I got up well before my scheduled time this morning, as the Texas Gal had to head into work at an ungodly hour, and I do like to see her off. (I’m the lunch-packer, making sure she has enough nutrients and goodies to get through the day.) There are days – there were a few last week – when I crawl back to bed after shooing her out the door, but most of the time, I turn from the door as she drives off, make myself some breakfast and then head to the study to see what damage I can do.

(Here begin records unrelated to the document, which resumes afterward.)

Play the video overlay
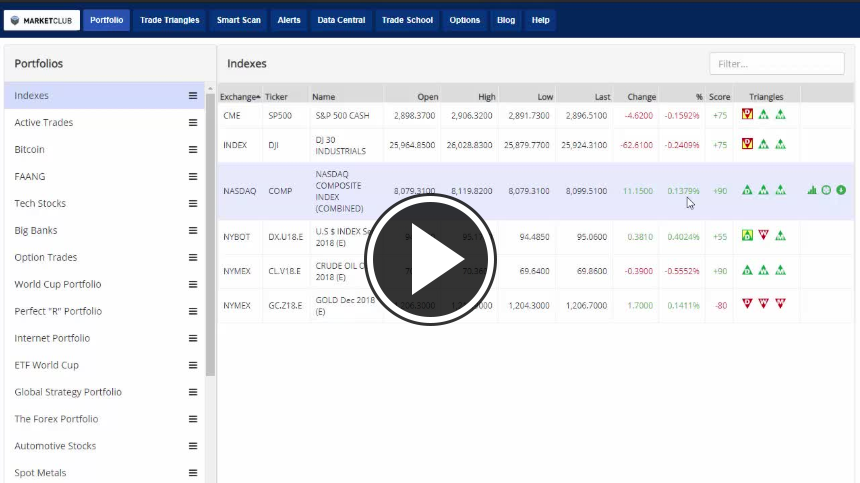The width and height of the screenshot is (860, 483). [430, 258]
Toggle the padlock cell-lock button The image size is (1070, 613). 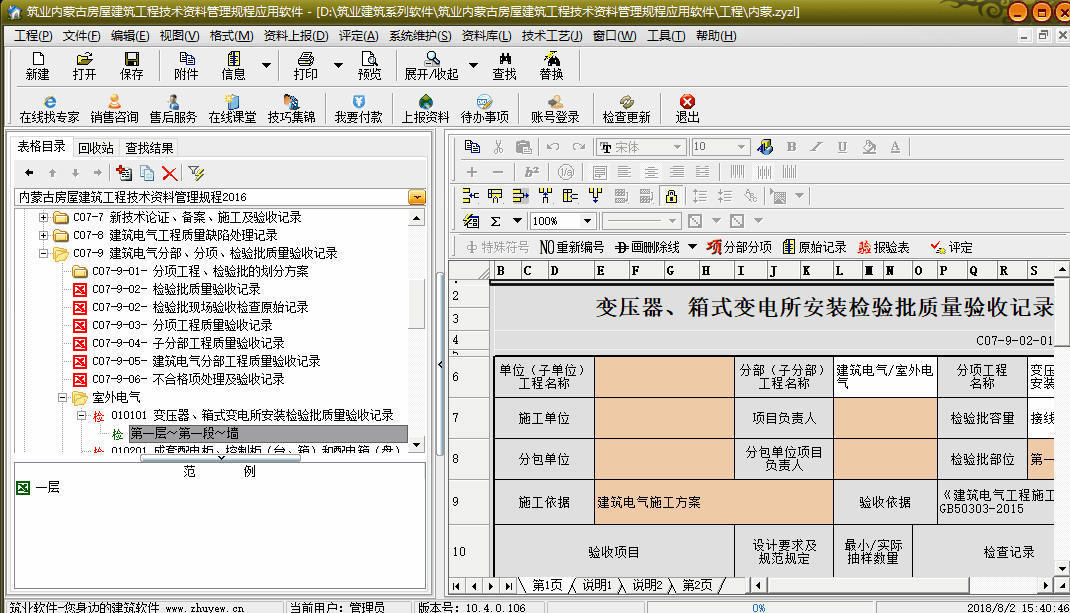click(670, 196)
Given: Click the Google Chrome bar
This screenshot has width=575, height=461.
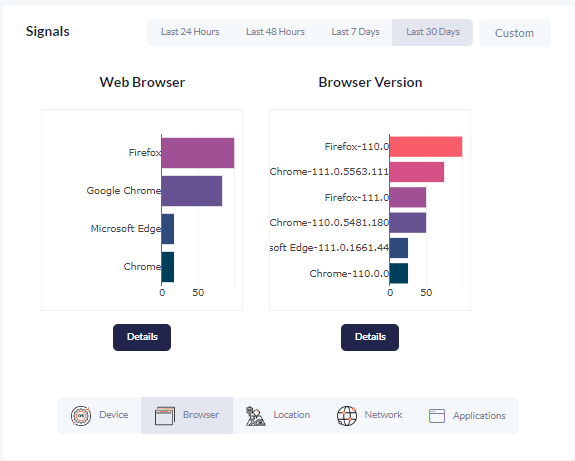Looking at the screenshot, I should [192, 191].
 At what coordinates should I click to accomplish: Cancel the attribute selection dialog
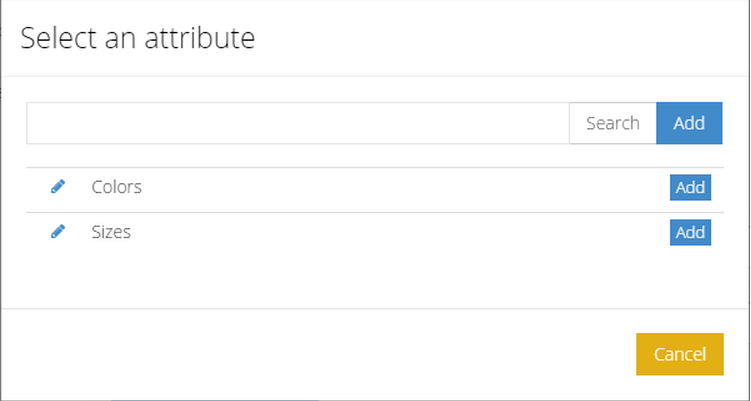(680, 354)
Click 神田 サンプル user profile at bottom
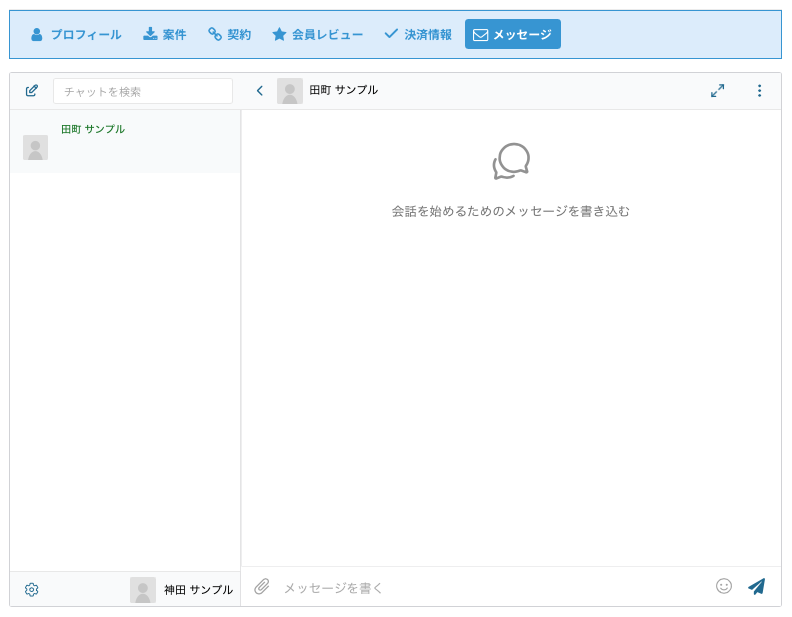The image size is (792, 617). coord(182,590)
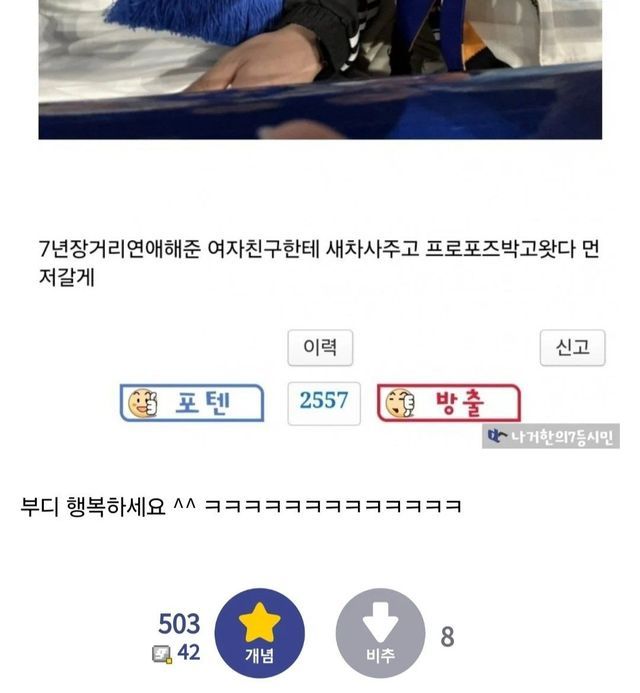This screenshot has height=693, width=640.
Task: Click the yellow star icon on 개념
Action: tap(259, 622)
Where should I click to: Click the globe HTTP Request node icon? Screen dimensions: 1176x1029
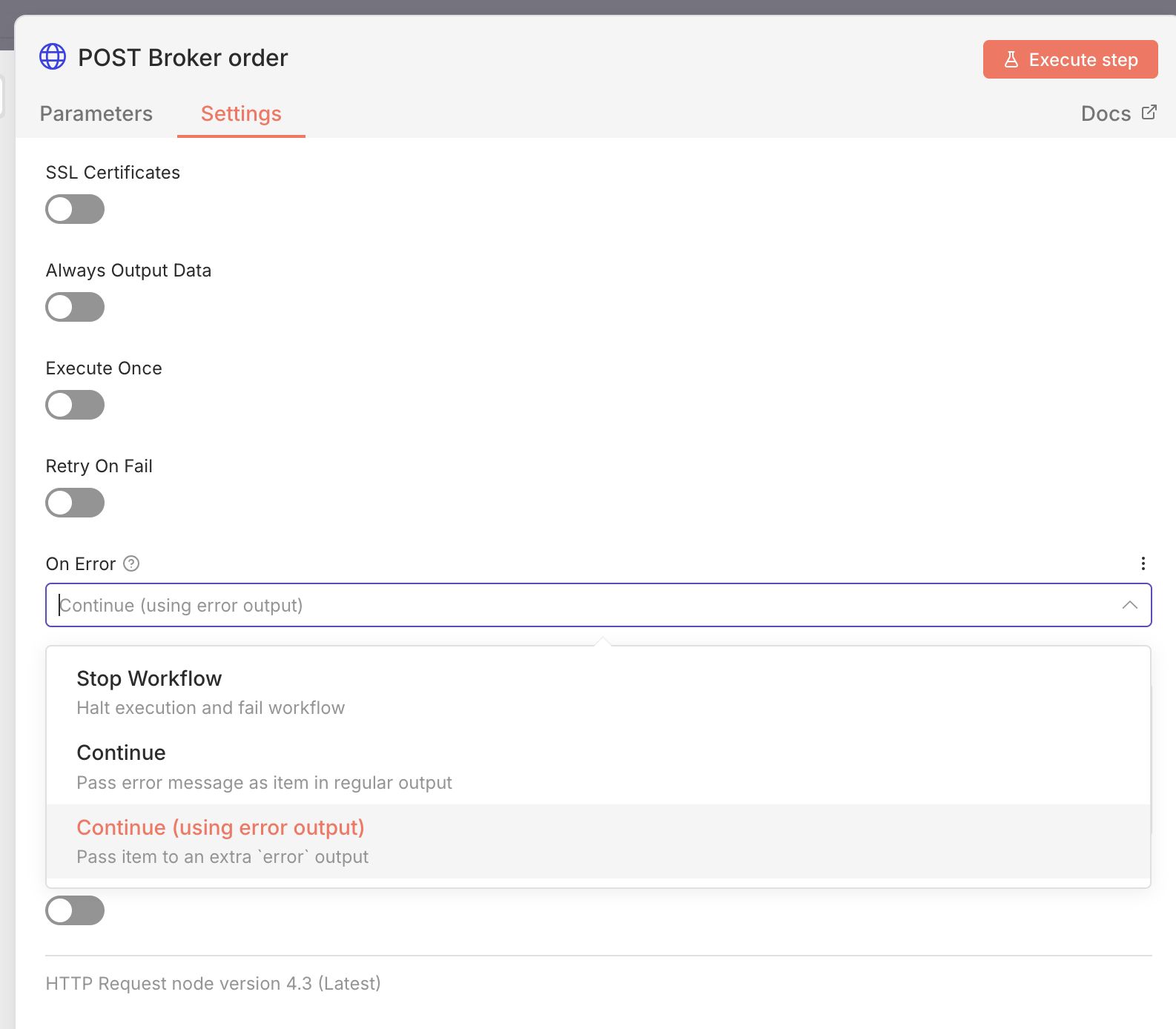click(x=53, y=56)
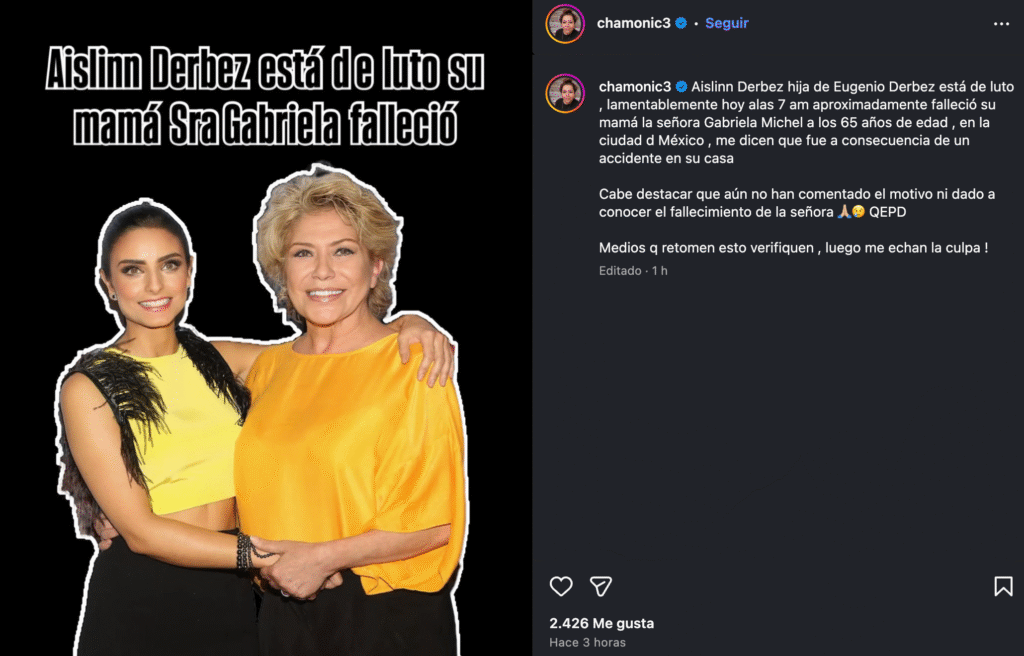This screenshot has height=656, width=1024.
Task: Click the line starting Medios q retomen
Action: [x=793, y=248]

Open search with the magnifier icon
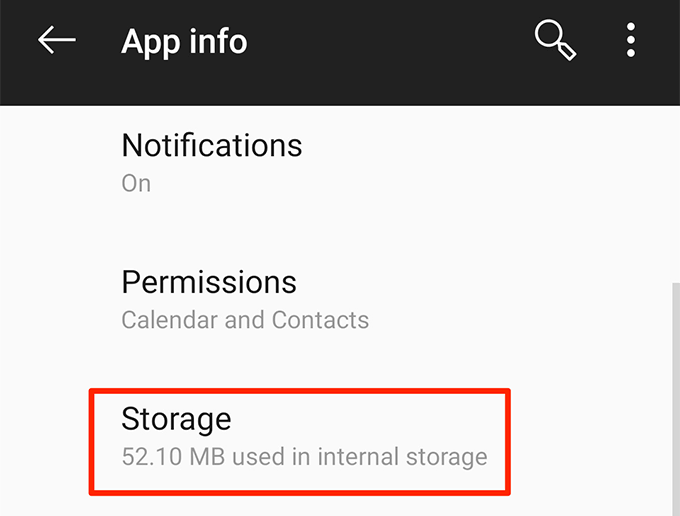pyautogui.click(x=552, y=41)
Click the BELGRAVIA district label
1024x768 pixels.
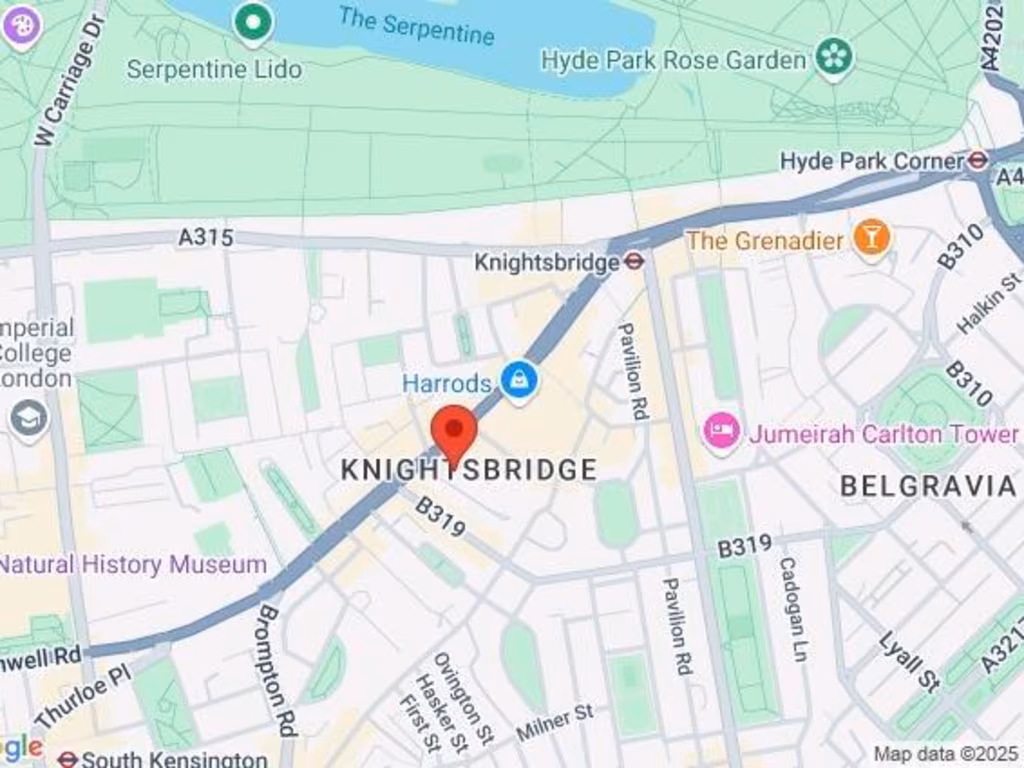(928, 487)
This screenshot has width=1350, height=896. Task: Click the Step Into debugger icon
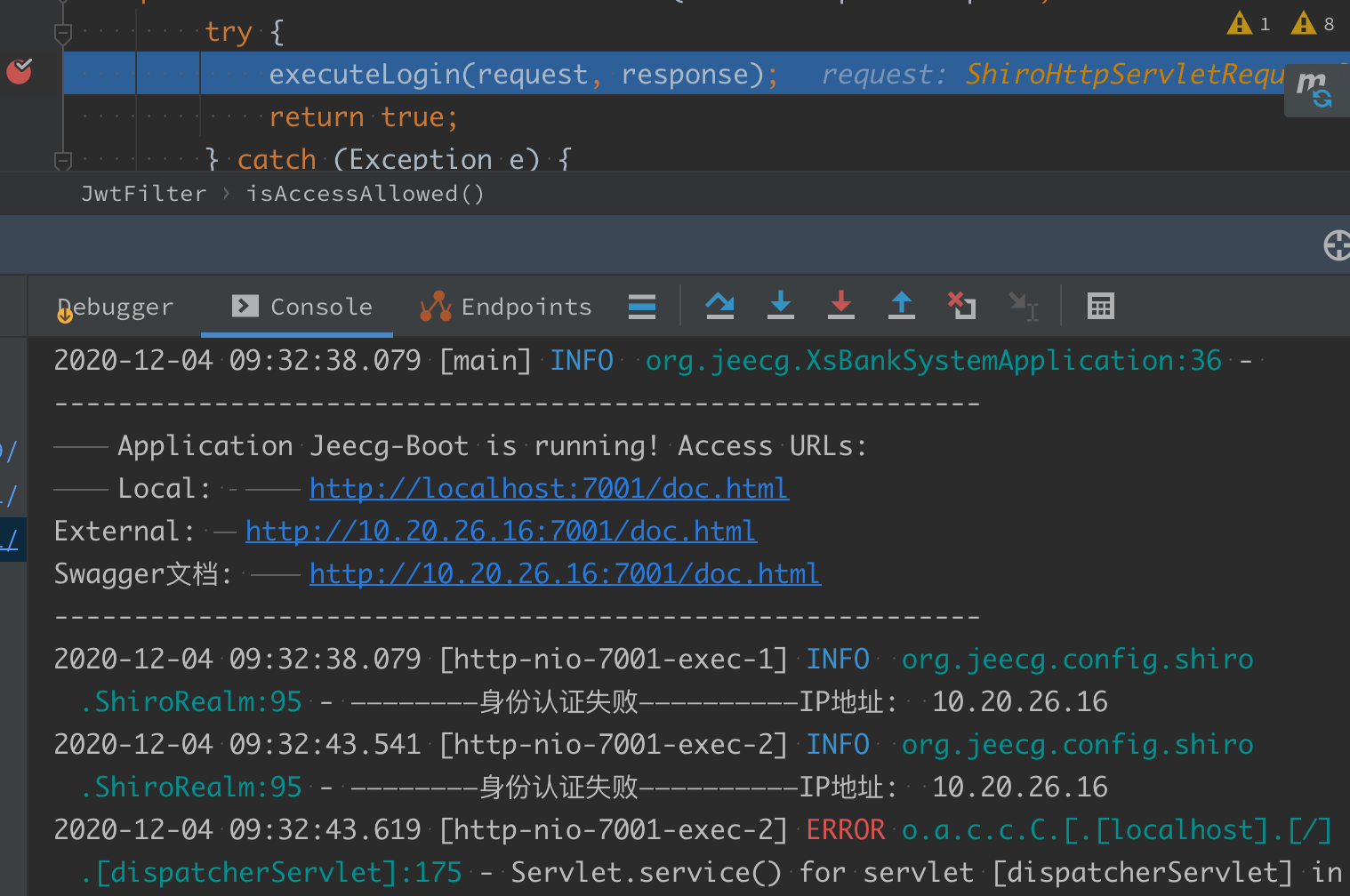[x=780, y=306]
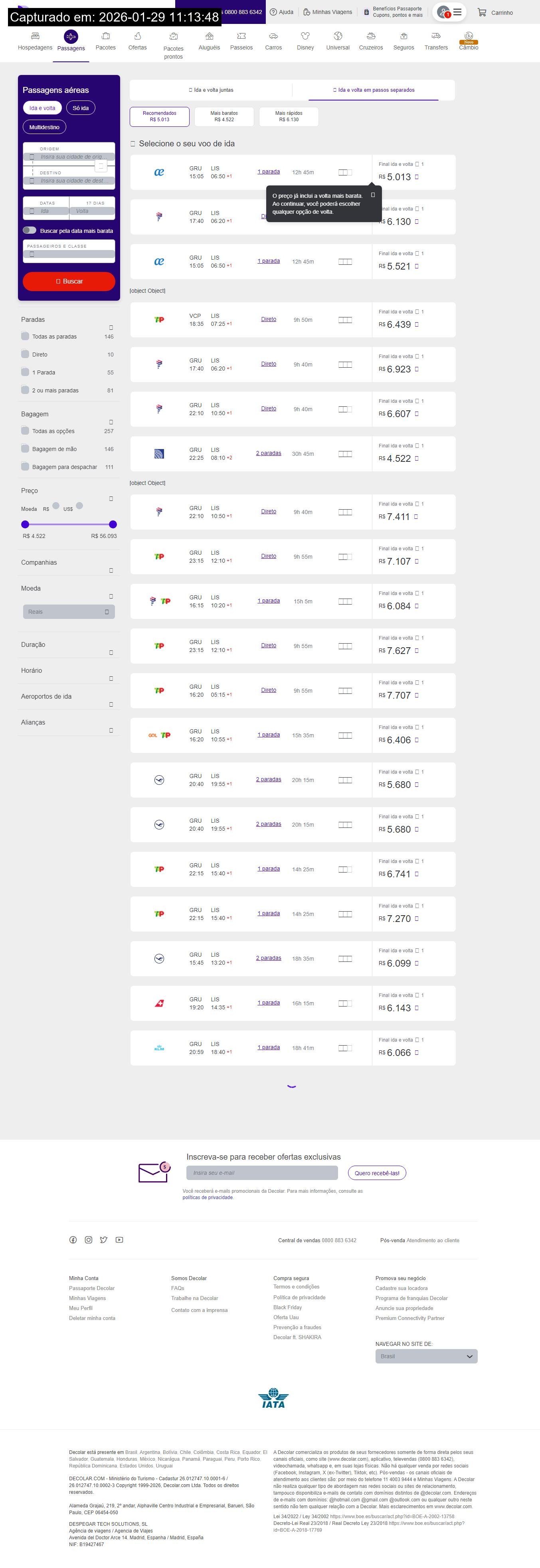Image resolution: width=540 pixels, height=1568 pixels.
Task: Open the Instagram icon in footer
Action: [x=88, y=1240]
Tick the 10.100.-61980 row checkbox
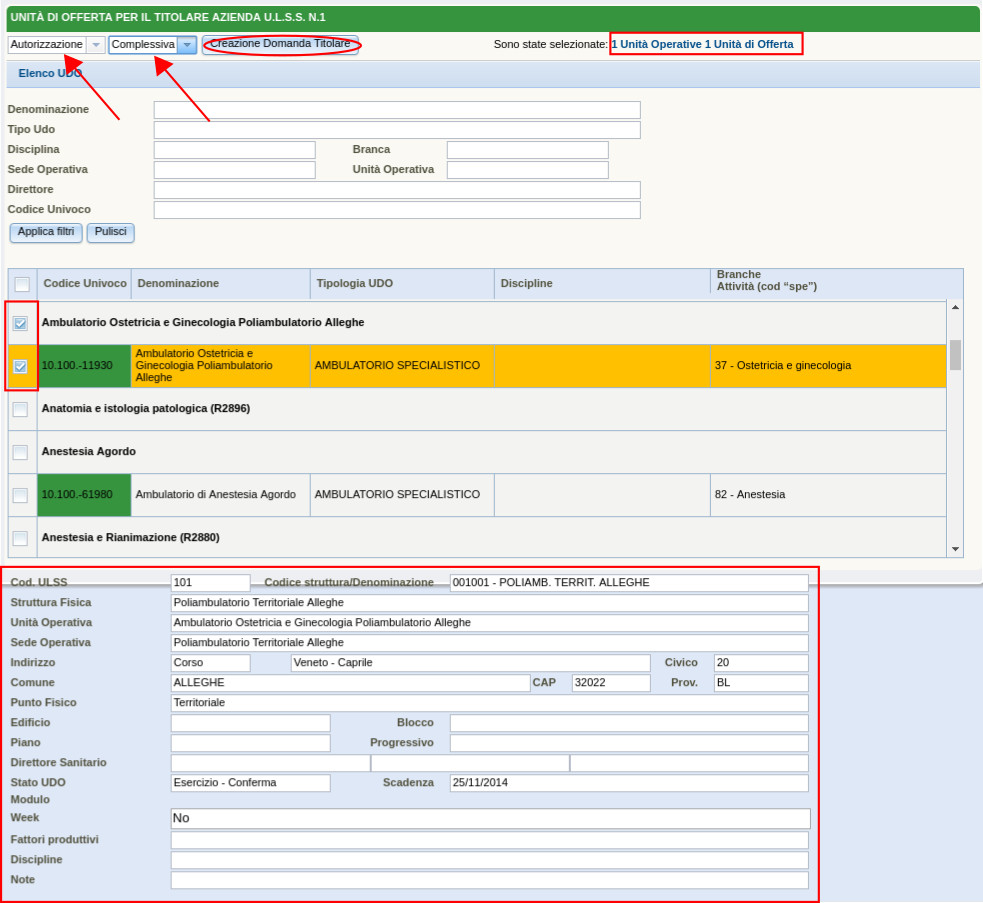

So early this morning, I took a look at the Billboard Hot 100 from December 4, 1971, forty-one years ago today. I was heading into the final three weeks of my awful first quarter of college (a disaster I’ve discussed several times before) and hanging around with some guys from the college dorms as well as with Rick from across the street. (It was sometime around that time that Rob decamped to Colorado for maybe two years, interrupting our 1971-72 table-top hockey season and leaving Rick and me to finish up during the spring of 1973.)
Anyway, I dug into the lower reaches of the Hot 100 from this date in 1971 and found a tune at No. 82 that I thought I’d throw onto the table this morning. (There will likely be more later this week.) I don’t recall hearing the Isley Brothers’ take on Bob Dylan’s “Lay Lady Lady” during the latter days of 1971; I caught up with the track a couple of years ago when I happened upon the anthology How Many Roads – Black America Sings Bob Dylan, which was released in the U.K.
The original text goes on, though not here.